>> START

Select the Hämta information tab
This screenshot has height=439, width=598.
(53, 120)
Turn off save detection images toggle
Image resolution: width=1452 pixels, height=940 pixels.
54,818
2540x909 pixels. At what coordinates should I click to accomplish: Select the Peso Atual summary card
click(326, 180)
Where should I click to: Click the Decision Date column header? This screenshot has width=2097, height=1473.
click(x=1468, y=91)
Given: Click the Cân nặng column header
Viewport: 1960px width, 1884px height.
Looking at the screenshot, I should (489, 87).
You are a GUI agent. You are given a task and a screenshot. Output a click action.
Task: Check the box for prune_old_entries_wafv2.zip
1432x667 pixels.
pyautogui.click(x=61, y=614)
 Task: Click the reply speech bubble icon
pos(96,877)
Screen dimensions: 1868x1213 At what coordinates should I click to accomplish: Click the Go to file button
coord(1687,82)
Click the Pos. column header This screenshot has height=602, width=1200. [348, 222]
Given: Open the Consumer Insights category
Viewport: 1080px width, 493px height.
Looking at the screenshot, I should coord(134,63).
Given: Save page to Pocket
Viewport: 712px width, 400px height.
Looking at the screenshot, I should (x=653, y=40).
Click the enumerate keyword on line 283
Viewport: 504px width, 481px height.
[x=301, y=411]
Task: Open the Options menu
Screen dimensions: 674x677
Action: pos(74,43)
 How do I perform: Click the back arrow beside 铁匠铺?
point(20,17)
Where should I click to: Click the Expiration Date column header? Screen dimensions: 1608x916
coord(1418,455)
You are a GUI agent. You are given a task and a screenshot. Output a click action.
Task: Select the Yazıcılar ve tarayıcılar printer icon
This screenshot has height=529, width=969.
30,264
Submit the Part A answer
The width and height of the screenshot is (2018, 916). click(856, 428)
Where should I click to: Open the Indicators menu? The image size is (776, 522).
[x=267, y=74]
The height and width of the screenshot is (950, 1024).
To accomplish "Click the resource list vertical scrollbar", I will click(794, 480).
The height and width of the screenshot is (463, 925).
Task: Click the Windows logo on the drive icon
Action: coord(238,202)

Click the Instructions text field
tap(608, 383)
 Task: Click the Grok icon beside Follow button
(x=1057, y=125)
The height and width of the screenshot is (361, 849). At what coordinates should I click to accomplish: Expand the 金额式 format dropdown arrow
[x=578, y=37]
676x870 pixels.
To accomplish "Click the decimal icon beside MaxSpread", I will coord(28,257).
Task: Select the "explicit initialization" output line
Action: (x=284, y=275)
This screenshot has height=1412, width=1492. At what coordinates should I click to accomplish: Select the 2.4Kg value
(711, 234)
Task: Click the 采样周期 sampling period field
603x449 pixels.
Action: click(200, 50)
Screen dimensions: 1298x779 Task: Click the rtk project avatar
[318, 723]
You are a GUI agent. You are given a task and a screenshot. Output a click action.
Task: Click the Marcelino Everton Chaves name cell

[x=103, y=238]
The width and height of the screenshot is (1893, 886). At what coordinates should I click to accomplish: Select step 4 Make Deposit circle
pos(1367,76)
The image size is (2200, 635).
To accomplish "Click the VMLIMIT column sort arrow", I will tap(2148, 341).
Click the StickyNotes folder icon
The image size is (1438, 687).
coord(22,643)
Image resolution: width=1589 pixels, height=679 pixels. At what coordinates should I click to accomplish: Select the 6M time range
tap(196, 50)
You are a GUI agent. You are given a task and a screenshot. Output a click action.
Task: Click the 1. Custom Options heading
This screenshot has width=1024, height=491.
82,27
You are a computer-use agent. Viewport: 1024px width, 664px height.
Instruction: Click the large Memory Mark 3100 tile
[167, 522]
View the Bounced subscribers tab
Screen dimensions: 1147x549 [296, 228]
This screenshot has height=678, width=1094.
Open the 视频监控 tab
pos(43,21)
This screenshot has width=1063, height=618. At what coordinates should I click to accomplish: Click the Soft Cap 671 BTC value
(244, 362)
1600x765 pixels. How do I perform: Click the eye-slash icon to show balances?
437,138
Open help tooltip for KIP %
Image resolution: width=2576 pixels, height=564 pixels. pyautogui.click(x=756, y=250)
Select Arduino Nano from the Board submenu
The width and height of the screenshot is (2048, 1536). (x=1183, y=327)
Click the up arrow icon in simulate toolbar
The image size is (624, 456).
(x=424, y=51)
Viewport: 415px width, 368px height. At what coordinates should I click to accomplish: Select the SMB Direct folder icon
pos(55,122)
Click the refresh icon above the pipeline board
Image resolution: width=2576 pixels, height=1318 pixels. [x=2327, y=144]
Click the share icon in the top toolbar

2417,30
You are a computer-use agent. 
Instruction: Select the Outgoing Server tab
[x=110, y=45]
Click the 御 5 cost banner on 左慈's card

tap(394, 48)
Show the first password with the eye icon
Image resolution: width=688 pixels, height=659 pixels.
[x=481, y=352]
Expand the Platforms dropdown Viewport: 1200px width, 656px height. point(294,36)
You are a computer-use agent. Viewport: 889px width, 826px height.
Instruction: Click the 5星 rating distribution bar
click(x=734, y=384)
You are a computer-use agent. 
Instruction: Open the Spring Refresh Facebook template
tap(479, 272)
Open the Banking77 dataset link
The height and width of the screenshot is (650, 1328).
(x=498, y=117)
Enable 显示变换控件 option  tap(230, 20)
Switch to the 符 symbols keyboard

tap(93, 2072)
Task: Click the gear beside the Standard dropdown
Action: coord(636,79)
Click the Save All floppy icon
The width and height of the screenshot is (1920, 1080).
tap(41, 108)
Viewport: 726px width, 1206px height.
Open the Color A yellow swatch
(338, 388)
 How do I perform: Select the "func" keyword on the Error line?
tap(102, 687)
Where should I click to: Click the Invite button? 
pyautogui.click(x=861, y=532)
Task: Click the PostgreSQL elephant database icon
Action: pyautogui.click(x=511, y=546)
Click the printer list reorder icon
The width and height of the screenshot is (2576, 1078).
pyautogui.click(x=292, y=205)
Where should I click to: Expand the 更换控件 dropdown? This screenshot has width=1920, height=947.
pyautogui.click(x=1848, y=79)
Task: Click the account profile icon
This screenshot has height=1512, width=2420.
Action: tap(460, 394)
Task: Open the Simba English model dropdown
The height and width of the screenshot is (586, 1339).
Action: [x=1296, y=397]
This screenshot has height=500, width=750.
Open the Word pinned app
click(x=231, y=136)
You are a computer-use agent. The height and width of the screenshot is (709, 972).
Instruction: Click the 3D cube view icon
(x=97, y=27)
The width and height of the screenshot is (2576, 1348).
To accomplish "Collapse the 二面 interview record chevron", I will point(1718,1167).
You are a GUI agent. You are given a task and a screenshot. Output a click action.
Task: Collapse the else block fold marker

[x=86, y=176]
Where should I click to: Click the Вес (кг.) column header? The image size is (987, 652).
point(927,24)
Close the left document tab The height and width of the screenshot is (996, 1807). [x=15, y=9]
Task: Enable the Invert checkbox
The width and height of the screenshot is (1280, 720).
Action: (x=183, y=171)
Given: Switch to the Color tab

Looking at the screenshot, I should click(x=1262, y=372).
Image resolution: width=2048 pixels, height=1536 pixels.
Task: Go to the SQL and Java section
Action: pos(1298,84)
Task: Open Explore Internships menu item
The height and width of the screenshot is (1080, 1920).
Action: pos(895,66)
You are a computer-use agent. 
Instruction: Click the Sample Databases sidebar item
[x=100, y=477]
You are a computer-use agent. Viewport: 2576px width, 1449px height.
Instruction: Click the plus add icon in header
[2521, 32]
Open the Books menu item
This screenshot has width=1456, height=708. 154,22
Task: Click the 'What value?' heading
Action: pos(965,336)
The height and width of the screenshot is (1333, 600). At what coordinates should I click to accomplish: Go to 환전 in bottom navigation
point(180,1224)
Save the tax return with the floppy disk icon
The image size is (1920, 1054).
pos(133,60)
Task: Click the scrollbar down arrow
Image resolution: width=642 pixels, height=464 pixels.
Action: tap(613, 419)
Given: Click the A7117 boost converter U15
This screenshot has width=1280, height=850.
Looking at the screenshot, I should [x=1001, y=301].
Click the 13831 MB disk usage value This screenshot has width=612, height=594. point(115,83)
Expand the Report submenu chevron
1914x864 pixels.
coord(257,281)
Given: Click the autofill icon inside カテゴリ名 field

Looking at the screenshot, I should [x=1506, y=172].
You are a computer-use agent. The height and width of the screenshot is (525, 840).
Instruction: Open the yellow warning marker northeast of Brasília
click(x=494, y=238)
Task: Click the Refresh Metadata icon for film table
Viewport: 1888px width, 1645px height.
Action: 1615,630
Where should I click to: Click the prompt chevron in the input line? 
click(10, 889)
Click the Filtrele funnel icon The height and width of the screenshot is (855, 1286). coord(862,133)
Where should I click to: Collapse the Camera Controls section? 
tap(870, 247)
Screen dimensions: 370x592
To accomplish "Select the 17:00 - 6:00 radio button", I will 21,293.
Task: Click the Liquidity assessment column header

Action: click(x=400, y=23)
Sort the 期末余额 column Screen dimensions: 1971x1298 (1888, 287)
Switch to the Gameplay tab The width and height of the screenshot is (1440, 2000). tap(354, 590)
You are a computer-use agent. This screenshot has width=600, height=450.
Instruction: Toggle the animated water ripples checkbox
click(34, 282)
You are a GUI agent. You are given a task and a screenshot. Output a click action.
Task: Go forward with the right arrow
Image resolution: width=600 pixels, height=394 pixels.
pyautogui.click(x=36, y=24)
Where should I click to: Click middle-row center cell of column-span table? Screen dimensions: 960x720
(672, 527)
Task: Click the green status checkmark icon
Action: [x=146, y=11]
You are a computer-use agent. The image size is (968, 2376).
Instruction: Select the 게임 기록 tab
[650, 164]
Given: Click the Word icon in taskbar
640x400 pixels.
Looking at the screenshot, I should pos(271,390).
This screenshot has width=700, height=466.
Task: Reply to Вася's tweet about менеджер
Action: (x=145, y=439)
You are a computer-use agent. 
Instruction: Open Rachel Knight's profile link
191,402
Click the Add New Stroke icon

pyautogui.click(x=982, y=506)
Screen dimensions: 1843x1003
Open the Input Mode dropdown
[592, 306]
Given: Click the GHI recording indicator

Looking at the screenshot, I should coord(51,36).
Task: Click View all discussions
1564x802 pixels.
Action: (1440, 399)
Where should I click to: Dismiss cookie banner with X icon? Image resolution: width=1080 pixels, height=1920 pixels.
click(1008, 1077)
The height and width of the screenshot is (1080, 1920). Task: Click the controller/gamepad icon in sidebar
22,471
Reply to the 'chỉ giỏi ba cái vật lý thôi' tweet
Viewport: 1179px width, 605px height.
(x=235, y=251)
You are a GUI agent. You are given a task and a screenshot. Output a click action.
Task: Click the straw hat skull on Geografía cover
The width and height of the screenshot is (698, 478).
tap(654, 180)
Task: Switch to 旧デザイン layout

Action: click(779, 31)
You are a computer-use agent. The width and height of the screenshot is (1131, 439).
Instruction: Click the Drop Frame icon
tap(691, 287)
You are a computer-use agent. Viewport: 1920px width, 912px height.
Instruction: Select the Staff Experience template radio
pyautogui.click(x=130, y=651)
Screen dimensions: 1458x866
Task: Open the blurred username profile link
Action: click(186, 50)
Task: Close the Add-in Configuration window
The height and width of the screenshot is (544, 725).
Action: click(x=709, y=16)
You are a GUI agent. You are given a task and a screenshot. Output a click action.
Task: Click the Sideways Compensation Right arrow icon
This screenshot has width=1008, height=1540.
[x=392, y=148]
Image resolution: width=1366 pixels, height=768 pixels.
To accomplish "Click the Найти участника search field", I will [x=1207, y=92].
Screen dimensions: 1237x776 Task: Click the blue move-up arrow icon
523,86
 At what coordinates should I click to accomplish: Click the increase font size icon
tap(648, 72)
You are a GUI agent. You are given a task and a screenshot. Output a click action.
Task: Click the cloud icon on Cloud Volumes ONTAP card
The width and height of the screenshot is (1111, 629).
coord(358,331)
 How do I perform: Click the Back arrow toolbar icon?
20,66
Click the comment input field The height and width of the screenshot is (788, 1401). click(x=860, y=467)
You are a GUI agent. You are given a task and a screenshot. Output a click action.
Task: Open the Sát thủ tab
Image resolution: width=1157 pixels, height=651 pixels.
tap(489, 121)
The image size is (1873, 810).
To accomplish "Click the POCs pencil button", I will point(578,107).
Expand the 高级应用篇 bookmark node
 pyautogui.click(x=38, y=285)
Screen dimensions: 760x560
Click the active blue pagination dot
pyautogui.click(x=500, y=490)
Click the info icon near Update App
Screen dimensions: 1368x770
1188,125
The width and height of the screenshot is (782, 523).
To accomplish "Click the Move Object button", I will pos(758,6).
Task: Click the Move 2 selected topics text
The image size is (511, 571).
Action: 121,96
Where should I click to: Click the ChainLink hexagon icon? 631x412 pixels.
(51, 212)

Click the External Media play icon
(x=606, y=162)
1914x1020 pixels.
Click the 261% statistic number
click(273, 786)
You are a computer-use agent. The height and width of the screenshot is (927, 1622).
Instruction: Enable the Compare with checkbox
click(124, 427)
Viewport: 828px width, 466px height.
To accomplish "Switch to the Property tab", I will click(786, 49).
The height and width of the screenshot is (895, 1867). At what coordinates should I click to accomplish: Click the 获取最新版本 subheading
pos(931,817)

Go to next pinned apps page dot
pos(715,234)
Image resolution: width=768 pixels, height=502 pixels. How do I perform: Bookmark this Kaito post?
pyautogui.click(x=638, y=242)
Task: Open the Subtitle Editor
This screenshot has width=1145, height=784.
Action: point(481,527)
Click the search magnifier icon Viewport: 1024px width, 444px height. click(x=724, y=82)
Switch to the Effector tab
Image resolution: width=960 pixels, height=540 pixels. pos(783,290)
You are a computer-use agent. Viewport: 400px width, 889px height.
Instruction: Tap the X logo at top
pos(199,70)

>> END

Given instruction: Starting at the line containing "Open help tooltip for KIP %" and ending with the line containing "[x=481, y=352]", lay out those records as a numbered list, omitting any blank lines.

Expected output:
1. Open help tooltip for KIP %
2. Image resolution: width=2576 pixels, height=564 pixels. pyautogui.click(x=756, y=250)
3. Select Arduino Nano from the Board submenu
4. The width and height of the screenshot is (2048, 1536). (x=1183, y=327)
5. Click the up arrow icon in simulate toolbar
6. The image size is (624, 456).
7. (x=424, y=51)
8. Viewport: 415px width, 368px height. At what coordinates should I click to accomplish: Select the SMB Direct folder icon
9. pos(55,122)
10. Click the refresh icon above the pipeline board
11. Image resolution: width=2576 pixels, height=1318 pixels. [x=2327, y=144]
12. Click the share icon in the top toolbar
13. 2417,30
14. You are a computer-use agent. 
15. Instruction: Select the Outgoing Server tab
16. [x=110, y=45]
17. Click the 御 5 cost banner on 左慈's card
18. tap(394, 48)
19. Show the first password with the eye icon
20. Image resolution: width=688 pixels, height=659 pixels.
21. [x=481, y=352]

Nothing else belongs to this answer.